- [TEXT SHOWN]:
Thursday, Nov. 08, 2007

The Gender Conundrum

By Laura Fitzpatrick

It's a parent's nightmare dilemma: experts say there's a fifty-fifty chance your child will attempt suicide before age 20. Should you opt for an experimental medical treatment that might prevent it? Parents of children whom experts call gender variant are faced with just that question. If a child doesn't identify with his or her biological sex, the onset of puberty, says Laura Amato, a youth-suicide counselor who runs an online transgender support group, can make that child feel like "part of a real-life horror story ... because the wrong parts are changing."

No reliable data exist on how many U.S. children are gender variant, although the National Center for Transgender Equality estimates that as many as 3 million American adults are. But studies suggest that gender-variant adolescents are two to three times more likely to attempt suicide than other teens. Now, increasingly, hormone treatments that delay physical maturity are being seen as a lifesaving alternative for gender-variant kids, but the remedy is also generating medical and ethical questions about interfering with the natural development process. The treatment--a series of injections to interrupt the brain cascade that launches puberty by regulating gonadotropin-releasing hormone (GnRH)--has not yet been submitted for FDA approval for gender-variant children. But it is available from international physicians and some U.S. doctors prescribing off-label. In February the first U.S. clinic for gender-variant children opened at Children's Hospital Boston. Throughout the process of delaying puberty with hormone blockers, the clinic offers regular checkups with a gender specialist. Families that have opted for the shots are grateful. "We don't know what's going to happen next," admits an East Coast lawyer whose 13-year-old--born a girl and living as a boy--has been on blockers for three years under the care of a private doctor. "But we know that he's happy."

- [Saved data entries]:
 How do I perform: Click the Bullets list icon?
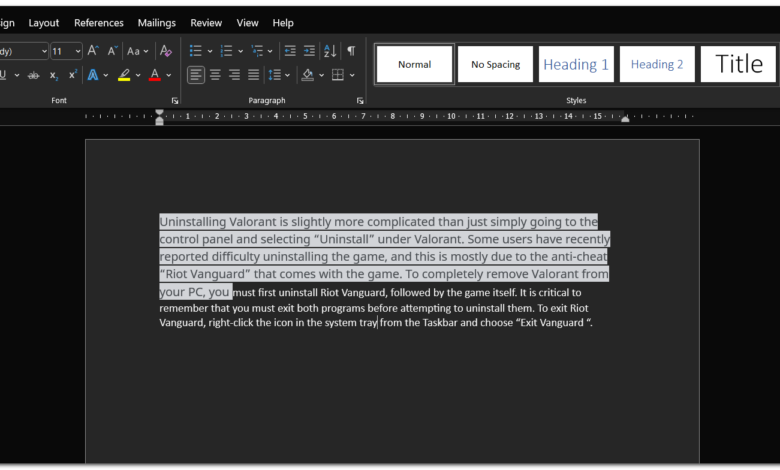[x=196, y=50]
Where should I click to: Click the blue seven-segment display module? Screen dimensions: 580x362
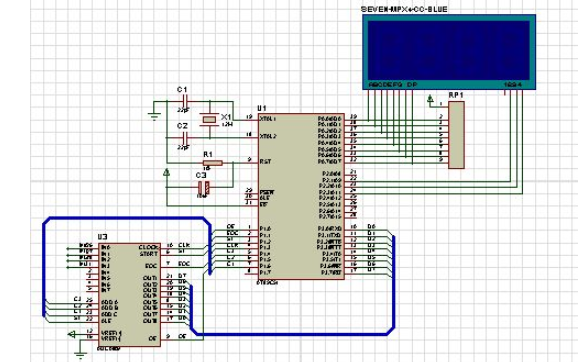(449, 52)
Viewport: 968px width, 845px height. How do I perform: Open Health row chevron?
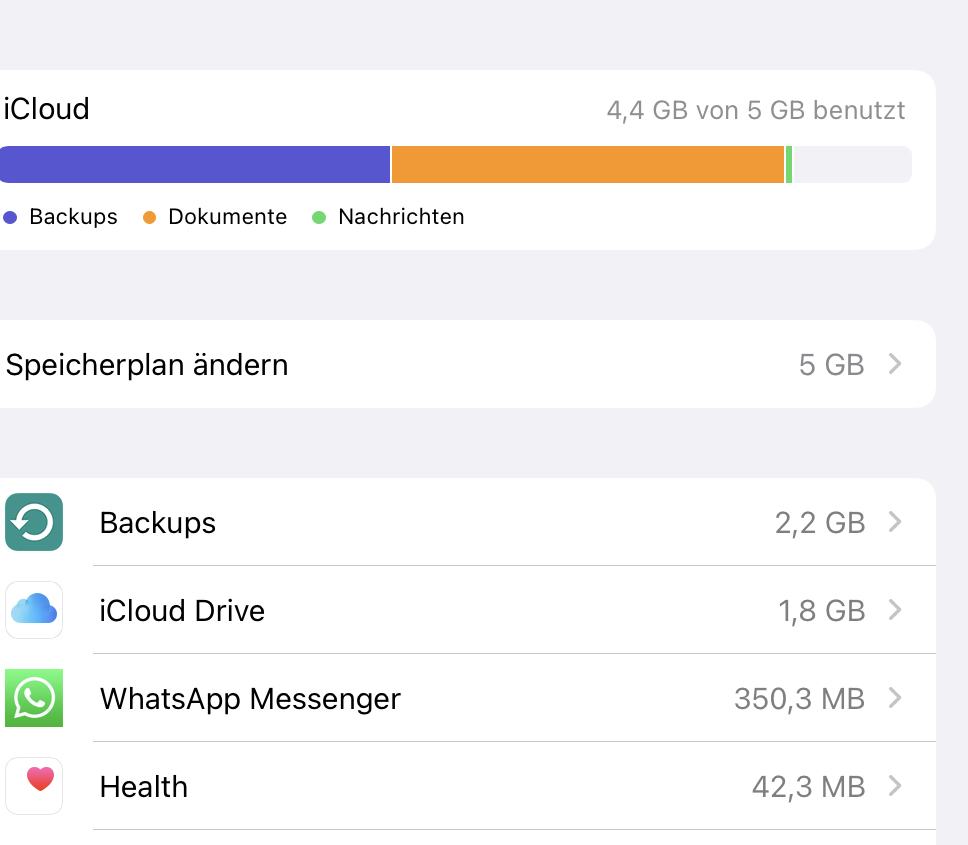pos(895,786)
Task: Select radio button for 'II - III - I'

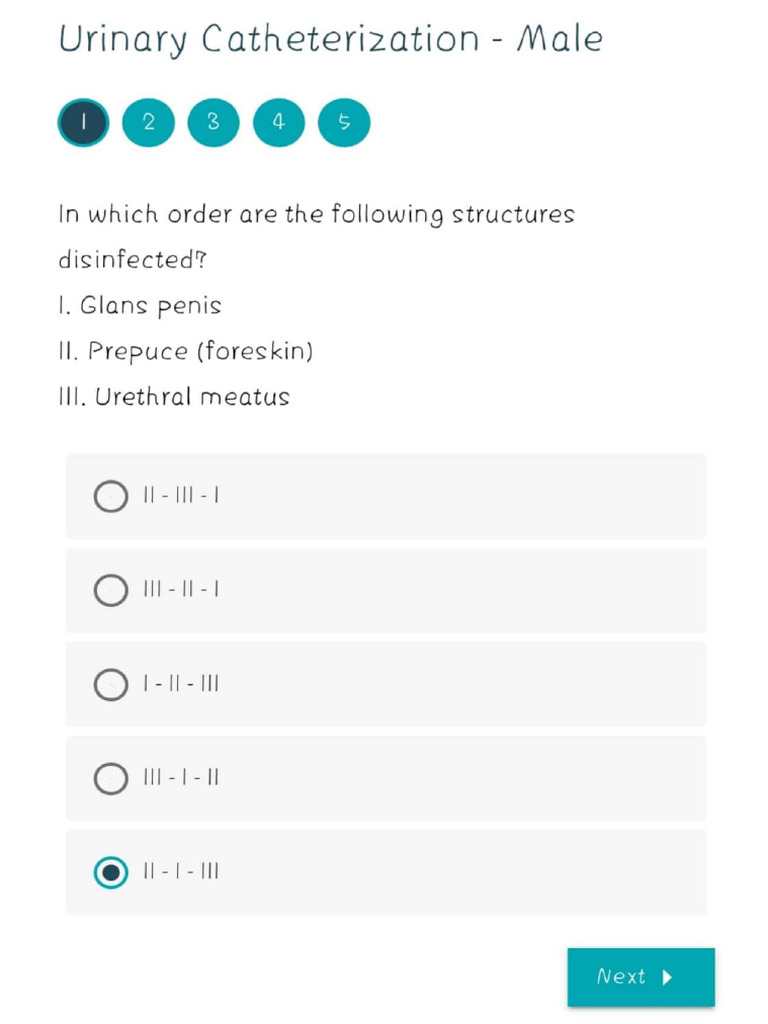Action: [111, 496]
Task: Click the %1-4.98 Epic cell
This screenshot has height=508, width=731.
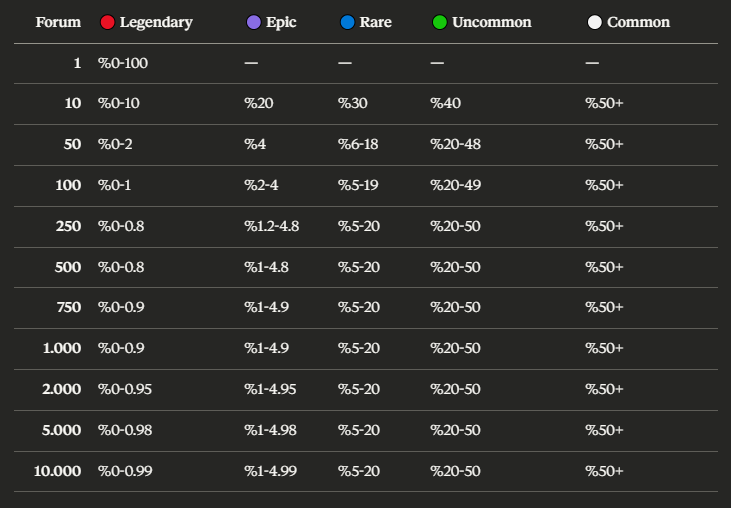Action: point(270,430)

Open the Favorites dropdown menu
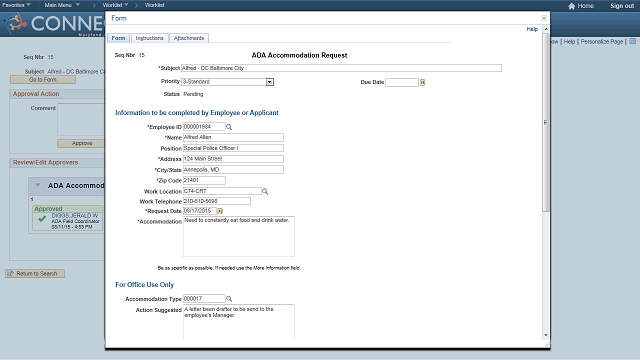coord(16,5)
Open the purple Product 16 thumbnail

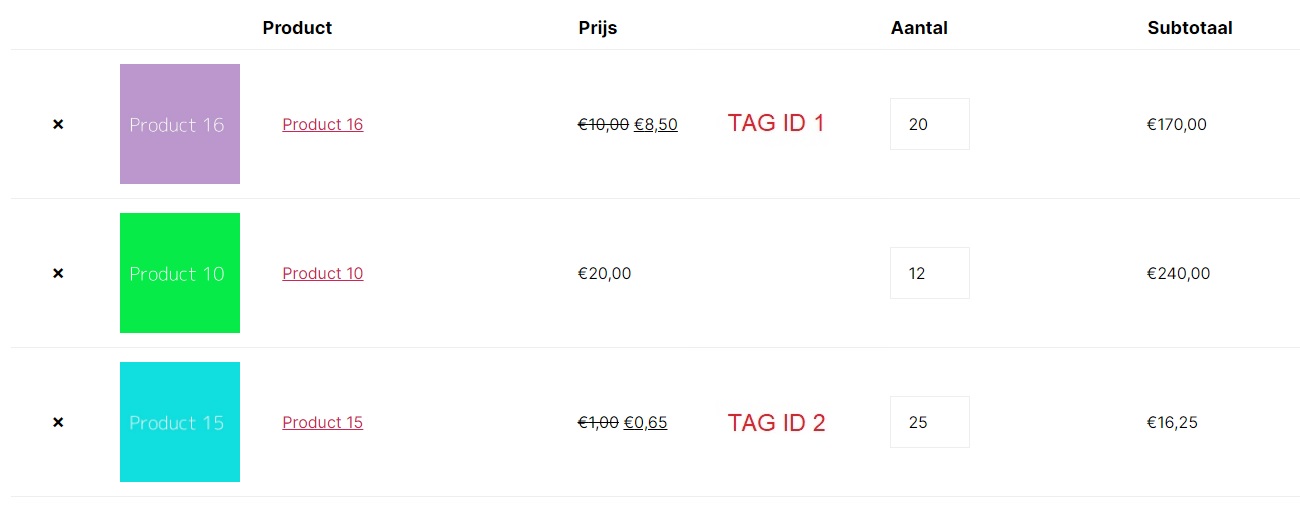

- [REQUIRED TASKS]:
[1] Answer these questions from the article on delaying puberty in gender-variant children:
(a) Which organization estimates that as many as 3 million American adults are gender variant?
(b) In what month, and at which hospital, did the first U.S. clinic for gender-variant children open?
(c) How long has the 13-year-old child of the East Coast lawyer been on blockers?
[2] Please carry on the article about delaying puberty in gender-variant children, beginning after its final sentence.

- [RESPONSES]:
[1]
(a) The National Center for Transgender Equality.
(b) In February, at Children's Hospital Boston.
(c) Three years.

[2]
There isn't enough evidence yet to determine the long-term effects of artificially delayed puberty, but the FDA has noted no serious side effects in the nearly 20 years hormone blockers have been used in the U.S. to treat early-onset puberty in the short term. Although some U.S. studies show that interrupting puberty can weaken bone density, preliminary findings by the medical center of the Free University in Amsterdam, which has prescribed hormone blockers for about 80 children since 1987, don't suggest any such problems. The blocker treatment is also easily reversible: puberty begins as soon as drug use is discontinued. Otherwise, a child can stay on the blockers until about age 18, when he or she might be better able to deal with conflicting emotions or when hormones to aid transition to the opposite gender become a medically sanctioned option.

Still, there is evidence that hormone blockers can cause infertility. Cheryl Sisk, the head of neuroscience at Michigan State University, who studies the impact of pubertal hormones on neural development, adds that it's also too soon to know how delaying puberty plays into brain growth. Others worry about intervening with children before their gender identity is fully formed. Kenneth Zucker, a child psychologist at the Centre for Addiction and Mental Health in Toronto, notes that his studies indicate that comparatively few gender-variant children--about 12% of girls and 20% of boys--grow into transgender adults. "Gender development is a multifactorial process that evolves," he says. Nevertheless, Dr. Norman Spack, who spearheaded the Boston clinic and has assessed 50 children under age 21, says, "I've not had one change their mind."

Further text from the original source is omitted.